_TASK OBJECTIVE_: Output every line of the data below verbatim, with no changes.

_Data records_:
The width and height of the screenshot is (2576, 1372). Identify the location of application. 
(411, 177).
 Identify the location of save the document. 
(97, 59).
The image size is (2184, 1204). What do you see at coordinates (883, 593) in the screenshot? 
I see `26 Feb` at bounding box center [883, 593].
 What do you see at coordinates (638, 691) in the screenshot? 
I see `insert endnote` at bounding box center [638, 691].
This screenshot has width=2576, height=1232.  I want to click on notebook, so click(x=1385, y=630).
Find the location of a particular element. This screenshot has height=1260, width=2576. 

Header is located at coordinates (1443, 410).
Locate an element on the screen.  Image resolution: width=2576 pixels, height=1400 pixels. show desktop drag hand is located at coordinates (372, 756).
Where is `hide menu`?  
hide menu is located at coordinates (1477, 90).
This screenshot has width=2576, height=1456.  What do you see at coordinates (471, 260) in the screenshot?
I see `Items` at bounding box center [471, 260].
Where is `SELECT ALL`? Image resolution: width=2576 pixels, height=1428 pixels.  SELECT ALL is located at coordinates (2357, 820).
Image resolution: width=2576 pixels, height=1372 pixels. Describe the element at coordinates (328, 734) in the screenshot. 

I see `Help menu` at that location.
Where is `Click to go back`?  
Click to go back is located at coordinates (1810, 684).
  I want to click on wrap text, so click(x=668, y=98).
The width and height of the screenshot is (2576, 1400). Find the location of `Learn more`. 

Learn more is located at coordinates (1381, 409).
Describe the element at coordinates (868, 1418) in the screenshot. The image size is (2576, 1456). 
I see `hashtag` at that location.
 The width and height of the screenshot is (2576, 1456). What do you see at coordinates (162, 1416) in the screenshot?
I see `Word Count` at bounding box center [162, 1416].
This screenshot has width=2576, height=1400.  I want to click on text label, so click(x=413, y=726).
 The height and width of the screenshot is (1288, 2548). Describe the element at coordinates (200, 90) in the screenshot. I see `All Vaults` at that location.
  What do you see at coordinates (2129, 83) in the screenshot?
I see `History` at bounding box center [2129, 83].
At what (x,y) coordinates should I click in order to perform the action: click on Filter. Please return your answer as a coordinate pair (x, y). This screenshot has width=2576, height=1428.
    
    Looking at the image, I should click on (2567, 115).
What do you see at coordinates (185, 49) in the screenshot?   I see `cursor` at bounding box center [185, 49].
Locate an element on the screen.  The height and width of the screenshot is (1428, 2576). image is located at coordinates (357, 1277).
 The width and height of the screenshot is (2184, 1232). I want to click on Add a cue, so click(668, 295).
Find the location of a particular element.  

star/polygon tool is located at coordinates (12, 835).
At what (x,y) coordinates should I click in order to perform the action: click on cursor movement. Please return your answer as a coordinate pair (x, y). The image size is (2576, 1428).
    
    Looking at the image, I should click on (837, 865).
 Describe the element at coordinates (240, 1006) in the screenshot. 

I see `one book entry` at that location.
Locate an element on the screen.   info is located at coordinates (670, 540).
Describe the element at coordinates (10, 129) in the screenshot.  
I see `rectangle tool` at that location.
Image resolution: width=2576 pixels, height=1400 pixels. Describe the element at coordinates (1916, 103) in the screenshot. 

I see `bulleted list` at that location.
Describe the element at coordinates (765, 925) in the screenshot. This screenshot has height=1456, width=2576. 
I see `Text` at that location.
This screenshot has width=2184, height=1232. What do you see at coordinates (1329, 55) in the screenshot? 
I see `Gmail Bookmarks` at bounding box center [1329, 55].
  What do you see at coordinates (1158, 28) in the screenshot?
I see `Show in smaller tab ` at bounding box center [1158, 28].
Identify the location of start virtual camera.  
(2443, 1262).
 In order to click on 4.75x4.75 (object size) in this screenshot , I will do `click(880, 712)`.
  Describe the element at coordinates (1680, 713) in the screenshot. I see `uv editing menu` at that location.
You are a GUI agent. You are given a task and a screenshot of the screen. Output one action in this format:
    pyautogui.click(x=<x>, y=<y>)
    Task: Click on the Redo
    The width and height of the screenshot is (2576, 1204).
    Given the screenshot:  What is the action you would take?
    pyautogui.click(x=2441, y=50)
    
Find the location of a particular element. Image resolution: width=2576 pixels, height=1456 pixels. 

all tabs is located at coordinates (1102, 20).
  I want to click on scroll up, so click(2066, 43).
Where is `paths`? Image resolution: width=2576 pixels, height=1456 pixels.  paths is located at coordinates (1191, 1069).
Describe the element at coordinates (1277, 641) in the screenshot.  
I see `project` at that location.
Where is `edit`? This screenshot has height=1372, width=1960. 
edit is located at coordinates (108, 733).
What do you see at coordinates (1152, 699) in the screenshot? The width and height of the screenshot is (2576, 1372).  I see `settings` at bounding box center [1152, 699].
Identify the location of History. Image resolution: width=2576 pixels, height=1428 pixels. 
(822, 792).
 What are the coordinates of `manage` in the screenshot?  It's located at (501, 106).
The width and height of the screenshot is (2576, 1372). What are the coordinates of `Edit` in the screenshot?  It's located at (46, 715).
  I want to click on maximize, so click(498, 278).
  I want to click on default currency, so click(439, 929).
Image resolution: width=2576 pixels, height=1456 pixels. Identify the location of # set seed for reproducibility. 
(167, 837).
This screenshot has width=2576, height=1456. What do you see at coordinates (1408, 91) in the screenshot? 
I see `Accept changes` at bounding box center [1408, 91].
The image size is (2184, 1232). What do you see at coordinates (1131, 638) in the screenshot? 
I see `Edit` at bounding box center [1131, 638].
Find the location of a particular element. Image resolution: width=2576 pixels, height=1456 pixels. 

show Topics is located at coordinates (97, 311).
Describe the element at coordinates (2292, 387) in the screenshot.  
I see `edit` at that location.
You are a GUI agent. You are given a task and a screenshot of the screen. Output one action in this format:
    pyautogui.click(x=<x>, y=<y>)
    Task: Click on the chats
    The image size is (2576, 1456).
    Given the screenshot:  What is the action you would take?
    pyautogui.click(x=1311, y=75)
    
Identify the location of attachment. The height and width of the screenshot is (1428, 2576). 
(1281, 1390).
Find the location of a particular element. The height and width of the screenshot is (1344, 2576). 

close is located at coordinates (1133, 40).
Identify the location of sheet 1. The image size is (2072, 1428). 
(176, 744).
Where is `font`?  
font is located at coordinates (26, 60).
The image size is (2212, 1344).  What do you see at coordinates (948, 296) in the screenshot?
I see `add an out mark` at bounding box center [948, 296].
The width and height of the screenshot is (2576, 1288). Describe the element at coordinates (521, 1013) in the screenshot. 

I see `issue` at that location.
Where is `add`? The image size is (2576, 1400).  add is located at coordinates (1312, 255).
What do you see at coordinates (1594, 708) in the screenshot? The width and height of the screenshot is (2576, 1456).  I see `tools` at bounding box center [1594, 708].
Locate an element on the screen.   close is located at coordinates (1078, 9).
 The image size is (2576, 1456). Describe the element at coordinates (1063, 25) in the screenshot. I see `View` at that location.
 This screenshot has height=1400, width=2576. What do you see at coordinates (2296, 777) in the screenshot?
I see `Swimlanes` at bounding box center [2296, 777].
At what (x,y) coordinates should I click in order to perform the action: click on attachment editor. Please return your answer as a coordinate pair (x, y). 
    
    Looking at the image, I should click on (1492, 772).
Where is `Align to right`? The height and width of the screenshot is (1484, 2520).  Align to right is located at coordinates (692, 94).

_PROBLEM SOLUTION_:
The width and height of the screenshot is (2576, 1372). Identify the location of application. 
(411, 177).
 Identify the location of save the document. 
(97, 59).
The image size is (2184, 1204). What do you see at coordinates (883, 593) in the screenshot? 
I see `26 Feb` at bounding box center [883, 593].
 What do you see at coordinates (638, 691) in the screenshot? 
I see `insert endnote` at bounding box center [638, 691].
This screenshot has width=2576, height=1232.  I want to click on notebook, so click(x=1385, y=630).
Find the location of a particular element. This screenshot has height=1260, width=2576. 

Header is located at coordinates (1443, 410).
Locate an element on the screen.  Image resolution: width=2576 pixels, height=1400 pixels. show desktop drag hand is located at coordinates (372, 756).
Where is `hide menu`?  
hide menu is located at coordinates (1477, 90).
This screenshot has width=2576, height=1456.  What do you see at coordinates (471, 260) in the screenshot?
I see `Items` at bounding box center [471, 260].
Where is `SELECT ALL`? Image resolution: width=2576 pixels, height=1428 pixels.  SELECT ALL is located at coordinates (2357, 820).
Image resolution: width=2576 pixels, height=1372 pixels. Describe the element at coordinates (328, 734) in the screenshot. 

I see `Help menu` at that location.
Where is `Click to go back`?  
Click to go back is located at coordinates (1810, 684).
  I want to click on wrap text, so click(x=668, y=98).
The width and height of the screenshot is (2576, 1400). Find the location of `Learn more`. 

Learn more is located at coordinates (1381, 409).
Describe the element at coordinates (868, 1418) in the screenshot. The image size is (2576, 1456). 
I see `hashtag` at that location.
 The width and height of the screenshot is (2576, 1456). What do you see at coordinates (162, 1416) in the screenshot?
I see `Word Count` at bounding box center [162, 1416].
This screenshot has width=2576, height=1400.  I want to click on text label, so click(x=413, y=726).
 The height and width of the screenshot is (1288, 2548). Describe the element at coordinates (200, 90) in the screenshot. I see `All Vaults` at that location.
  What do you see at coordinates (2129, 83) in the screenshot?
I see `History` at bounding box center [2129, 83].
At what (x,y) coordinates should I click in order to perform the action: click on Filter. Please return your answer as a coordinate pair (x, y). This screenshot has width=2576, height=1428.
    
    Looking at the image, I should click on (2567, 115).
What do you see at coordinates (185, 49) in the screenshot?   I see `cursor` at bounding box center [185, 49].
Locate an element on the screen.  The height and width of the screenshot is (1428, 2576). image is located at coordinates (357, 1277).
 The width and height of the screenshot is (2184, 1232). I want to click on Add a cue, so click(668, 295).
Find the location of a particular element.  

star/polygon tool is located at coordinates (12, 835).
At what (x,y) coordinates should I click in order to perform the action: click on cursor movement. Please return your answer as a coordinate pair (x, y). The image size is (2576, 1428).
    
    Looking at the image, I should click on (837, 865).
 Describe the element at coordinates (240, 1006) in the screenshot. 

I see `one book entry` at that location.
Locate an element on the screen.   info is located at coordinates (670, 540).
Describe the element at coordinates (10, 129) in the screenshot.  
I see `rectangle tool` at that location.
Image resolution: width=2576 pixels, height=1400 pixels. Describe the element at coordinates (1916, 103) in the screenshot. 

I see `bulleted list` at that location.
Describe the element at coordinates (765, 925) in the screenshot. This screenshot has height=1456, width=2576. 
I see `Text` at that location.
This screenshot has width=2184, height=1232. What do you see at coordinates (1329, 55) in the screenshot? 
I see `Gmail Bookmarks` at bounding box center [1329, 55].
  What do you see at coordinates (1158, 28) in the screenshot?
I see `Show in smaller tab ` at bounding box center [1158, 28].
Identify the location of start virtual camera.  
(2443, 1262).
 In order to click on 4.75x4.75 (object size) in this screenshot , I will do `click(880, 712)`.
  Describe the element at coordinates (1680, 713) in the screenshot. I see `uv editing menu` at that location.
You are a GUI agent. You are given a task and a screenshot of the screen. Output one action in this format:
    pyautogui.click(x=<x>, y=<y>)
    Task: Click on the Redo
    The width and height of the screenshot is (2576, 1204).
    Given the screenshot:  What is the action you would take?
    pyautogui.click(x=2441, y=50)
    
Find the location of a particular element. Image resolution: width=2576 pixels, height=1456 pixels. 

all tabs is located at coordinates (1102, 20).
  I want to click on scroll up, so click(2066, 43).
Where is `paths`? Image resolution: width=2576 pixels, height=1456 pixels.  paths is located at coordinates (1191, 1069).
Describe the element at coordinates (1277, 641) in the screenshot.  
I see `project` at that location.
Where is `edit`? This screenshot has height=1372, width=1960. 
edit is located at coordinates (108, 733).
What do you see at coordinates (1152, 699) in the screenshot? The width and height of the screenshot is (2576, 1372).  I see `settings` at bounding box center [1152, 699].
Identify the location of History. Image resolution: width=2576 pixels, height=1428 pixels. 
(822, 792).
 What are the coordinates of `manage` in the screenshot?  It's located at (501, 106).
The width and height of the screenshot is (2576, 1372). What are the coordinates of `Edit` in the screenshot?  It's located at (46, 715).
  I want to click on maximize, so click(498, 278).
  I want to click on default currency, so click(439, 929).
Image resolution: width=2576 pixels, height=1456 pixels. Identify the location of # set seed for reproducibility. 
(167, 837).
This screenshot has width=2576, height=1456. What do you see at coordinates (1408, 91) in the screenshot? 
I see `Accept changes` at bounding box center [1408, 91].
The image size is (2184, 1232). What do you see at coordinates (1131, 638) in the screenshot? 
I see `Edit` at bounding box center [1131, 638].
Find the location of a particular element. Image resolution: width=2576 pixels, height=1456 pixels. 

show Topics is located at coordinates (97, 311).
Describe the element at coordinates (2292, 387) in the screenshot.  
I see `edit` at that location.
You are a GUI agent. You are given a task and a screenshot of the screen. Output one action in this format:
    pyautogui.click(x=<x>, y=<y>)
    Task: Click on the chats
    The image size is (2576, 1456).
    Given the screenshot:  What is the action you would take?
    pyautogui.click(x=1311, y=75)
    
Identify the location of attachment. The height and width of the screenshot is (1428, 2576). 
(1281, 1390).
Find the location of a particular element. The height and width of the screenshot is (1344, 2576). 

close is located at coordinates (1133, 40).
Identify the location of sheet 1. The image size is (2072, 1428). 
(176, 744).
Where is `font`?  
font is located at coordinates (26, 60).
The image size is (2212, 1344).  What do you see at coordinates (948, 296) in the screenshot?
I see `add an out mark` at bounding box center [948, 296].
The width and height of the screenshot is (2576, 1288). Describe the element at coordinates (521, 1013) in the screenshot. 

I see `issue` at that location.
Where is `add`? The image size is (2576, 1400).  add is located at coordinates (1312, 255).
What do you see at coordinates (1594, 708) in the screenshot? The width and height of the screenshot is (2576, 1456).  I see `tools` at bounding box center [1594, 708].
Locate an element on the screen.   close is located at coordinates (1078, 9).
 The image size is (2576, 1456). Describe the element at coordinates (1063, 25) in the screenshot. I see `View` at that location.
 This screenshot has height=1400, width=2576. What do you see at coordinates (2296, 777) in the screenshot?
I see `Swimlanes` at bounding box center [2296, 777].
At what (x,y) coordinates should I click in order to perform the action: click on attachment editor. Please return your answer as a coordinate pair (x, y). 
    
    Looking at the image, I should click on (1492, 772).
Where is `Align to right`? The height and width of the screenshot is (1484, 2520).  Align to right is located at coordinates (692, 94).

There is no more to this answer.